=== Task instructions ===
Rewrite the lines from the line with "Given: Open the" to the line with "click(x=709, y=19)", replacing "thumbnail" with "avatar" and changing nothing else. Leave the pictures out of your answer.

=== Data lines ===
○ ○ ○
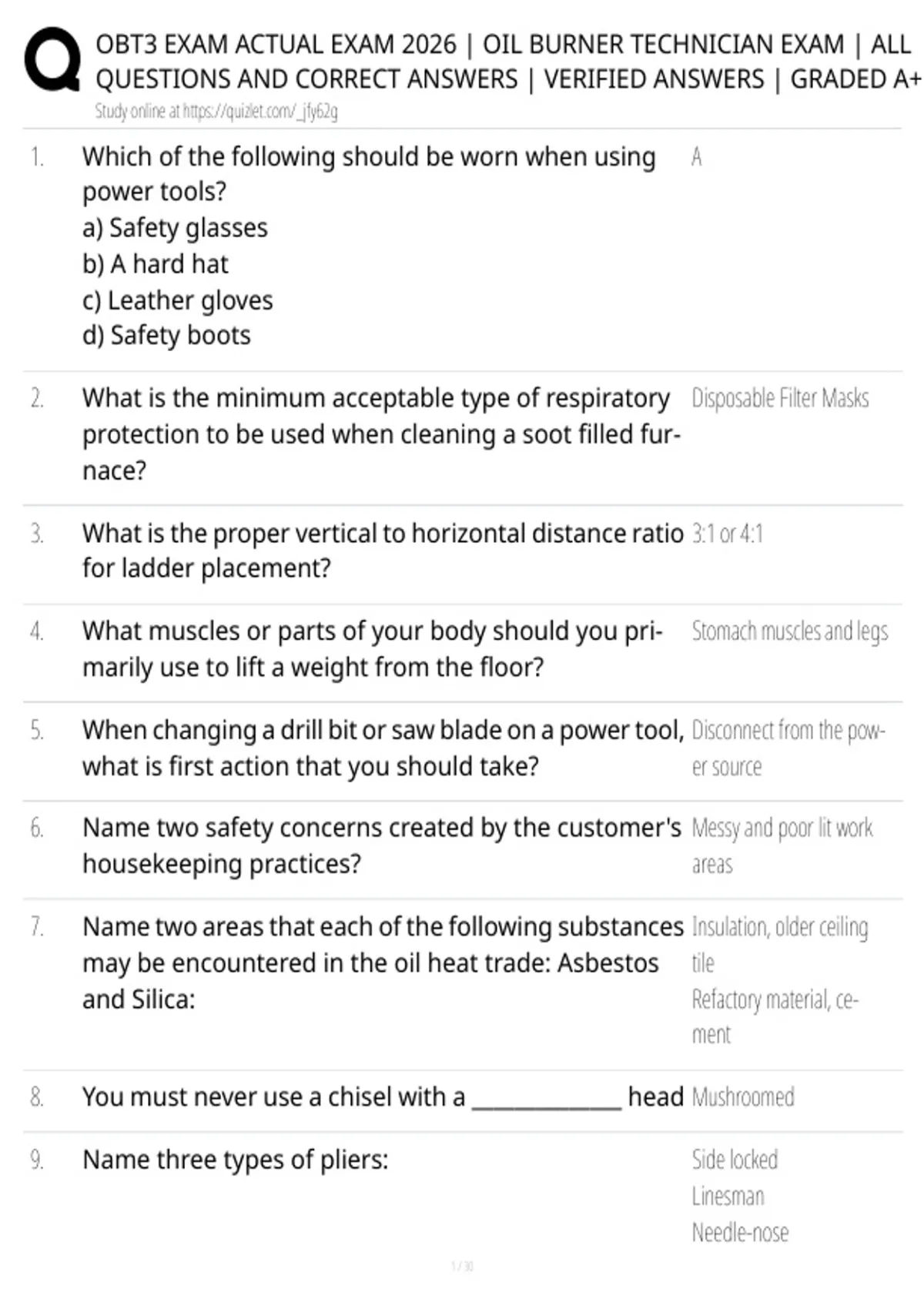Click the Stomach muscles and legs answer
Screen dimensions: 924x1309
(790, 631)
○ ○ ○
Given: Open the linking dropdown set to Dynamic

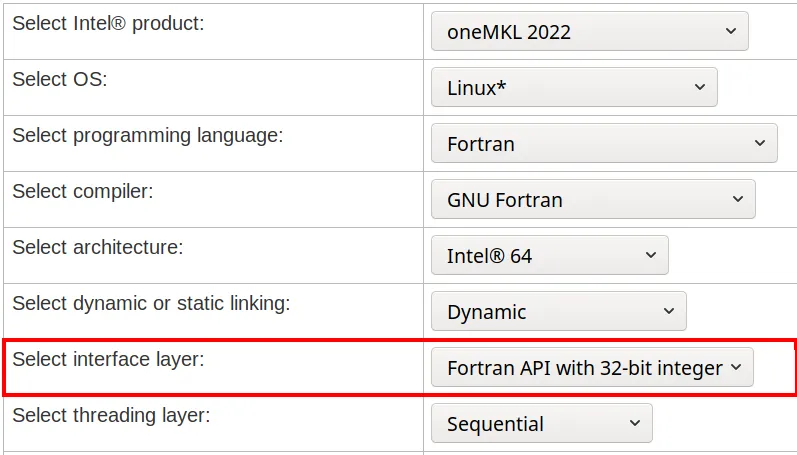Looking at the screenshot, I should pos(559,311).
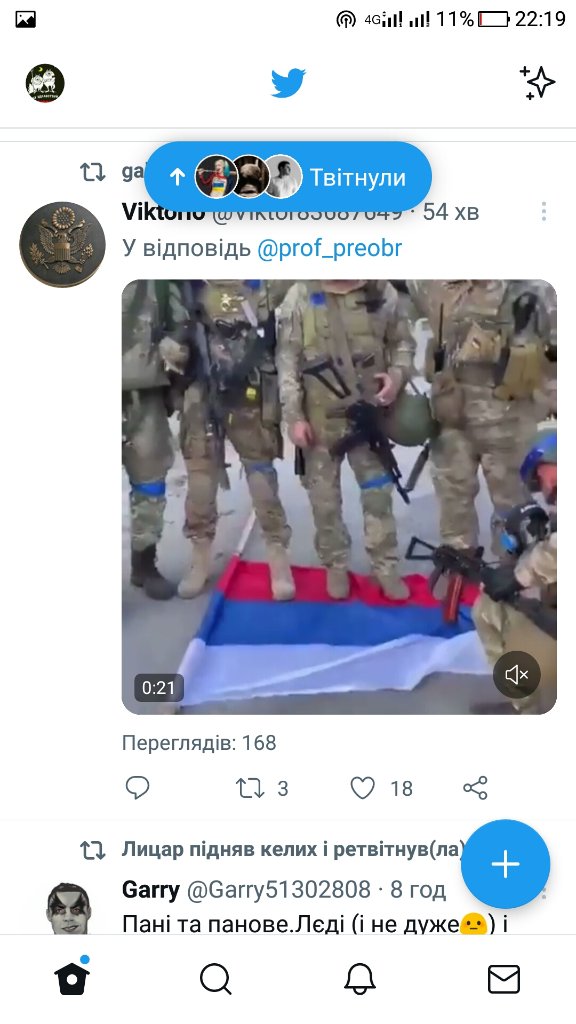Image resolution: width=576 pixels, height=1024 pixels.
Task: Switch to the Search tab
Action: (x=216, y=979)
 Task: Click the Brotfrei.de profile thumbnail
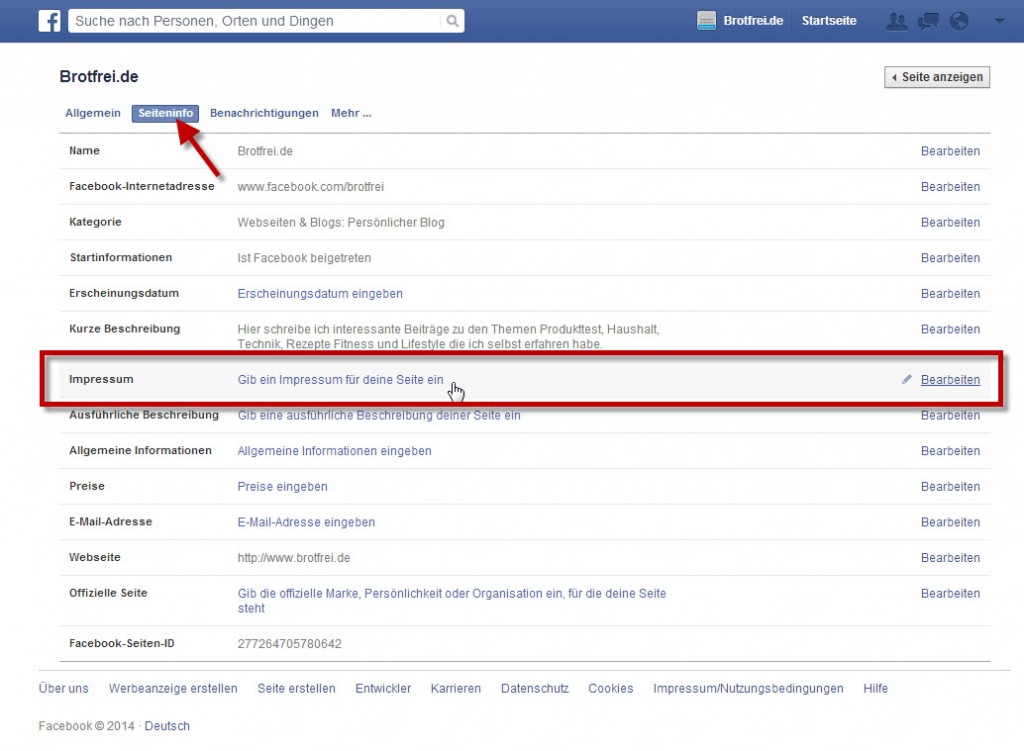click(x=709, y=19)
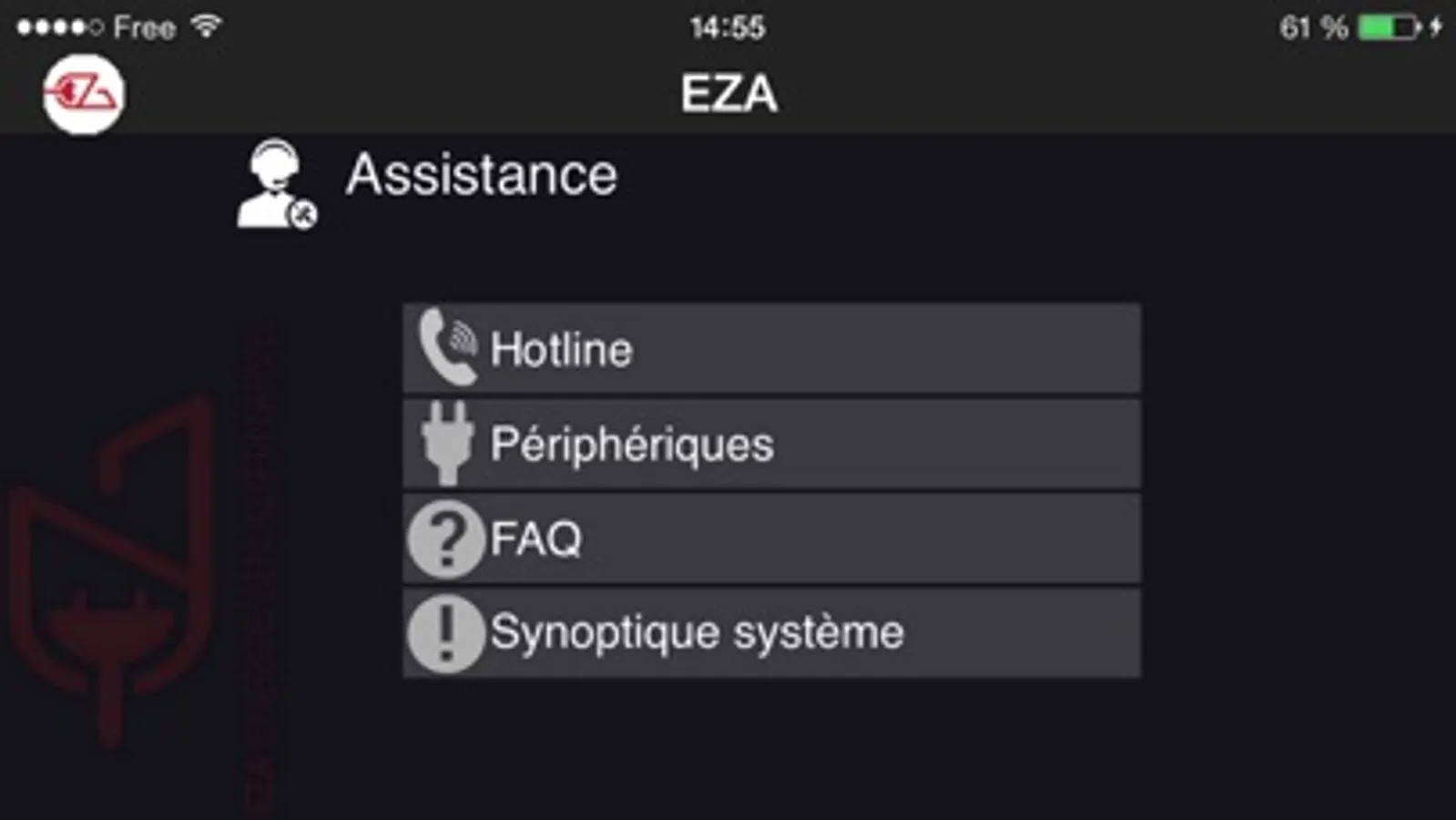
○ ○ ○
=== Result of the exercise ===
Given: Open the linking dropdown set to Dynamic

Looking at the screenshot, I should pos(559,311).
Image resolution: width=576 pixels, height=1024 pixels.
Task: Switch to the Search tab
Action: (x=216, y=979)
 Task: Click the Brotfrei.de profile avatar
click(x=709, y=19)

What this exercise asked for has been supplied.